(Extracted material begins)
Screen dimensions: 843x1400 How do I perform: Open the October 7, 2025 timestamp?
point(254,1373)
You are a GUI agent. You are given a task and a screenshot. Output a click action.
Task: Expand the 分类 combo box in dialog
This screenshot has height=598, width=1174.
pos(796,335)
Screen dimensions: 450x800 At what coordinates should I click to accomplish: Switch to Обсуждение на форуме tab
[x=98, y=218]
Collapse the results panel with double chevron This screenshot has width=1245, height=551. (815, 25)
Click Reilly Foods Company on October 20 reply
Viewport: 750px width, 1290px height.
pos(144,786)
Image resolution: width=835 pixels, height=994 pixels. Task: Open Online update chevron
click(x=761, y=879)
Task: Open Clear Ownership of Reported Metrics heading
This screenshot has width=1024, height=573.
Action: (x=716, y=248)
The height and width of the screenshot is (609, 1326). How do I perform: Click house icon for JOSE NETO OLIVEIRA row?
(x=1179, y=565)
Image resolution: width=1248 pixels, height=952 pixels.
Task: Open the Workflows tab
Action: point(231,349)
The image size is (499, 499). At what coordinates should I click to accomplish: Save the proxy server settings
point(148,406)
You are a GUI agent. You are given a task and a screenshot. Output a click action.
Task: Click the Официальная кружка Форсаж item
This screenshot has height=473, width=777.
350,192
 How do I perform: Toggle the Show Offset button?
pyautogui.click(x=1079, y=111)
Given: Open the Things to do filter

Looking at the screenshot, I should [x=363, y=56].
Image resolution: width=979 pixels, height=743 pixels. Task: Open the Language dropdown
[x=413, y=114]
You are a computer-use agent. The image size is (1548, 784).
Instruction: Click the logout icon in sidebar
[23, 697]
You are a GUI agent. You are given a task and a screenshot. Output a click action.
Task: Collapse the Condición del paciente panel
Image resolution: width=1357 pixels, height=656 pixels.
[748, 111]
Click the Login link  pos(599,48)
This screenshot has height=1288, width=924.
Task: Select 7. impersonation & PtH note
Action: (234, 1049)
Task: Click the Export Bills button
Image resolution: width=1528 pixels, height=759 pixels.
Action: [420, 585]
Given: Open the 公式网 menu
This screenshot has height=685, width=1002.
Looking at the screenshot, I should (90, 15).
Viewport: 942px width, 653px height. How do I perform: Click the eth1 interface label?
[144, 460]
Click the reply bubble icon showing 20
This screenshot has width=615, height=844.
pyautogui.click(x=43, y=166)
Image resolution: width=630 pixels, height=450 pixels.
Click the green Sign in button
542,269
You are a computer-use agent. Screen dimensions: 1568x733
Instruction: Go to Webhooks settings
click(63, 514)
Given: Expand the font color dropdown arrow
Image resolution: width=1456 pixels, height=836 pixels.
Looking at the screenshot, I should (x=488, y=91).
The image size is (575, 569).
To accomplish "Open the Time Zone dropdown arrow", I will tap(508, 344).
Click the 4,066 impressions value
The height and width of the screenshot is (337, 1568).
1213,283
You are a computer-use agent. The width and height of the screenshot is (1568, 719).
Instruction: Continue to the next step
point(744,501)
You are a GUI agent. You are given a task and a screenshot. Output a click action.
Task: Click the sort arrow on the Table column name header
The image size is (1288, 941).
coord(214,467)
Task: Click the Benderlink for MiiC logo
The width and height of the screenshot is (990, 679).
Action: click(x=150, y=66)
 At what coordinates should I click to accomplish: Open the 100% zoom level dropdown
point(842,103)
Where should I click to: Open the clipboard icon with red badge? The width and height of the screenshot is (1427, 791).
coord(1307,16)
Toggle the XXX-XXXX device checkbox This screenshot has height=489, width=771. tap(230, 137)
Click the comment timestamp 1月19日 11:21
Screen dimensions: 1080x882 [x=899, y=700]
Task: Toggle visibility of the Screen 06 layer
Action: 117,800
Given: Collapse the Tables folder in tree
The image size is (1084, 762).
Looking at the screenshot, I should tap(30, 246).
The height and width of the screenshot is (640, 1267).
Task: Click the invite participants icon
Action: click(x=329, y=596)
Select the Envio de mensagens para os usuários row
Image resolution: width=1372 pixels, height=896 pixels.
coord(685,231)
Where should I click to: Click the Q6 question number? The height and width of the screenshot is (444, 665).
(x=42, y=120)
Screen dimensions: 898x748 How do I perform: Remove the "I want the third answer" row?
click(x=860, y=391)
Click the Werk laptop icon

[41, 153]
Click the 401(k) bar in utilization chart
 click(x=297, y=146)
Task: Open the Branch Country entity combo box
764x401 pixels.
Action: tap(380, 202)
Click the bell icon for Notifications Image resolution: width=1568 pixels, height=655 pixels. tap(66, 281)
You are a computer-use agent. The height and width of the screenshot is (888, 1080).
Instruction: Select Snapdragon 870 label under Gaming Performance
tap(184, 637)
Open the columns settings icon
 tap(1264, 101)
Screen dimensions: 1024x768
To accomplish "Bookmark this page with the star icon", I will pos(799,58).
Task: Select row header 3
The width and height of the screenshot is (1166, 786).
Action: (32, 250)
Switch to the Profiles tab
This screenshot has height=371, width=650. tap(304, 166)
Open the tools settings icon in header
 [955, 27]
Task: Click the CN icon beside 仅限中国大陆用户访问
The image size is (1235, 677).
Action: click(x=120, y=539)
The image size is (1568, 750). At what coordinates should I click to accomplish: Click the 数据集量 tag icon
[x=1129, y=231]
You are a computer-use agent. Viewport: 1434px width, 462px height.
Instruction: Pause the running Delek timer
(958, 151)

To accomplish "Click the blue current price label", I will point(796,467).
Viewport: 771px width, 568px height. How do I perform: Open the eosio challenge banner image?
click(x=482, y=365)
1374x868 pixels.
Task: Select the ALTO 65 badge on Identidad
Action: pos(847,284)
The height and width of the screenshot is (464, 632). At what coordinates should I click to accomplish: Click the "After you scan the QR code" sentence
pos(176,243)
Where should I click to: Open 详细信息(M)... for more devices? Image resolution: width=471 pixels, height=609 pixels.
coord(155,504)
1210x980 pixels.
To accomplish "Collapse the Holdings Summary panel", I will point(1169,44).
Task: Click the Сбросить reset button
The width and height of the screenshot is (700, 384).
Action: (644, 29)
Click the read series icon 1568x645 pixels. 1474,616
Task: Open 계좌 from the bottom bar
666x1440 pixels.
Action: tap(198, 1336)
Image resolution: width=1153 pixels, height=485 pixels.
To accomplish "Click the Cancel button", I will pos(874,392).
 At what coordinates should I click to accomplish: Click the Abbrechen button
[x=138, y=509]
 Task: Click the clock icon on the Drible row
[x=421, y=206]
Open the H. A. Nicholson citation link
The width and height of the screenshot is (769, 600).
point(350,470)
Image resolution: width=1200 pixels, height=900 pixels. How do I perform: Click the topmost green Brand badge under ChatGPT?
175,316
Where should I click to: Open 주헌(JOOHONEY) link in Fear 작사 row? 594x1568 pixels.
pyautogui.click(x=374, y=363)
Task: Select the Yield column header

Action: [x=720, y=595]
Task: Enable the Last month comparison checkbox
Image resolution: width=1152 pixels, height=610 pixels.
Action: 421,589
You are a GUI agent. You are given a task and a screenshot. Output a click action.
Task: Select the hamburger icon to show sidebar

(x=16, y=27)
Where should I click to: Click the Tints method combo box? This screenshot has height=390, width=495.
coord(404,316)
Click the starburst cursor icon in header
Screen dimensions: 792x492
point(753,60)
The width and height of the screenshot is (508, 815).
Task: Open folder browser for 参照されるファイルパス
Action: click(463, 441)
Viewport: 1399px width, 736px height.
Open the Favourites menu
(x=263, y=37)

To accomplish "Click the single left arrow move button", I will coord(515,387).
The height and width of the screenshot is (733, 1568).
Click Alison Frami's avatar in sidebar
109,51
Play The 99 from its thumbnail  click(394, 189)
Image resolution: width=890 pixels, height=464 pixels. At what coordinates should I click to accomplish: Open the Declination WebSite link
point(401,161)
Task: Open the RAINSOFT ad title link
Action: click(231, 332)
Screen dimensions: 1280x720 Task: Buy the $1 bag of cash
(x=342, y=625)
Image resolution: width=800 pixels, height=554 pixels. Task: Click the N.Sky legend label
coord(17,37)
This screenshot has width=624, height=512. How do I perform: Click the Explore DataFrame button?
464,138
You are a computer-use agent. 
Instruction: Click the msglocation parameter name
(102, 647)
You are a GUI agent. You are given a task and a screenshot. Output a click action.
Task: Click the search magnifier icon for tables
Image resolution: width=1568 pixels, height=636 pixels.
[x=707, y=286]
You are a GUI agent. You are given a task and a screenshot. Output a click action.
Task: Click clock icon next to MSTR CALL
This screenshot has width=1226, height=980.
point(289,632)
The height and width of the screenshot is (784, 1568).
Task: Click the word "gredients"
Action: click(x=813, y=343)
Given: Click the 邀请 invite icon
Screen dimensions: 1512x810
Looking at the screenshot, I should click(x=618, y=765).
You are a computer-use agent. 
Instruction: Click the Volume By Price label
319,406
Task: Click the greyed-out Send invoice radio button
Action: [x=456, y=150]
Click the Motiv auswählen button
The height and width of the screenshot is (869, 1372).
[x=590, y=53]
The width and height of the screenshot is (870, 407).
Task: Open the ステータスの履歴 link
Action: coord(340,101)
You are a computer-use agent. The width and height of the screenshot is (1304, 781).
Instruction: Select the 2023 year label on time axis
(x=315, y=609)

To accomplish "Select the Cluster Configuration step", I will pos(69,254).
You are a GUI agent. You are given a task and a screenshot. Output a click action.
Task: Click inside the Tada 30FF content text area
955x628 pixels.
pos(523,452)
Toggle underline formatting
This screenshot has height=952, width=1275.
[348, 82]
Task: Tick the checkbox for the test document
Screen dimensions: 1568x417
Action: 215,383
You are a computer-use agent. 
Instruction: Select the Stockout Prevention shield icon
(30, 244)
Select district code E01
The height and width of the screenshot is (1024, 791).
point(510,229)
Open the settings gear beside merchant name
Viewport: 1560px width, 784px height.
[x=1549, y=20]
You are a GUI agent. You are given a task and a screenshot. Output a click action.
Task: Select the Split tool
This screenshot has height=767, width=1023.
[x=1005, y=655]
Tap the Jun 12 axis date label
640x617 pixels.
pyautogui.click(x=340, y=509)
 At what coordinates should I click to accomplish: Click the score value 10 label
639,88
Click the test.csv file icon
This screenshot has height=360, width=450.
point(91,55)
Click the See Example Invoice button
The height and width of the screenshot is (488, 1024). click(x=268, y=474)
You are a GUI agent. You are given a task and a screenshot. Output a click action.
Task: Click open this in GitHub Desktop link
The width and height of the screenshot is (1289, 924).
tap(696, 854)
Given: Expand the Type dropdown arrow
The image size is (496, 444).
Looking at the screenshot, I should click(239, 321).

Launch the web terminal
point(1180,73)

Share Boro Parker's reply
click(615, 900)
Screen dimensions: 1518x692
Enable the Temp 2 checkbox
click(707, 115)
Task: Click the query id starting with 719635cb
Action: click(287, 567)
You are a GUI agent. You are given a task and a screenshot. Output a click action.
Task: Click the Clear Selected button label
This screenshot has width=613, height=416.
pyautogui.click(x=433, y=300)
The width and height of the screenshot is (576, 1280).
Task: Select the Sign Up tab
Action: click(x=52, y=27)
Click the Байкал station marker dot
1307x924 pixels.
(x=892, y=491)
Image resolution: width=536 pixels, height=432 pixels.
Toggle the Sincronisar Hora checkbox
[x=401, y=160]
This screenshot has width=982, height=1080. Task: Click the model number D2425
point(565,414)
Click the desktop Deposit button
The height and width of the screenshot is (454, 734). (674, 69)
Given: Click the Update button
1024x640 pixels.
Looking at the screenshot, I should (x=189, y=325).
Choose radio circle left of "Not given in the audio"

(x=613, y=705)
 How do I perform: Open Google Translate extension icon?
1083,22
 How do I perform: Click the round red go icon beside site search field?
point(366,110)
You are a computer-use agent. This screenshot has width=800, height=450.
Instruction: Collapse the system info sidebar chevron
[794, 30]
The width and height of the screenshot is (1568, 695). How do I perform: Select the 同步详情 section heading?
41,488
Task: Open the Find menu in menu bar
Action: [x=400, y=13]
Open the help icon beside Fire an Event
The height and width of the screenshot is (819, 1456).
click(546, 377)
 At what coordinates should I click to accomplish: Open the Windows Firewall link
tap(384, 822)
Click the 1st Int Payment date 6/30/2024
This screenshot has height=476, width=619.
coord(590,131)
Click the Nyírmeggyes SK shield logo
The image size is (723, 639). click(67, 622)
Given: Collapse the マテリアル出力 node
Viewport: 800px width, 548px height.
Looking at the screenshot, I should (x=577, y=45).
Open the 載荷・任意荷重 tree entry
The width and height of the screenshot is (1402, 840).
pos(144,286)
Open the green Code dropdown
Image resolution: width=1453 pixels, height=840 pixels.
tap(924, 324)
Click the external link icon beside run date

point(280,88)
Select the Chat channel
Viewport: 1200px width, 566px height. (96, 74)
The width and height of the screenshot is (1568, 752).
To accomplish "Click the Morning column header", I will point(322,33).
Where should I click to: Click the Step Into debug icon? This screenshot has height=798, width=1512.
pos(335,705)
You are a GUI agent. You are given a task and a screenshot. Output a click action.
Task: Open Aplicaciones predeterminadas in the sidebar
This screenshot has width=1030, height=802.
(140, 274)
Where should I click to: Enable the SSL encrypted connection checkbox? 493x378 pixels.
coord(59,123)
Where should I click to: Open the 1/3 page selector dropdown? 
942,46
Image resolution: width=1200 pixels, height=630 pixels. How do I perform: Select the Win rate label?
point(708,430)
(Extracted material ends)
Your answer should be a single number: how many lines of the material contain the word "computer".

** Output of the task **
10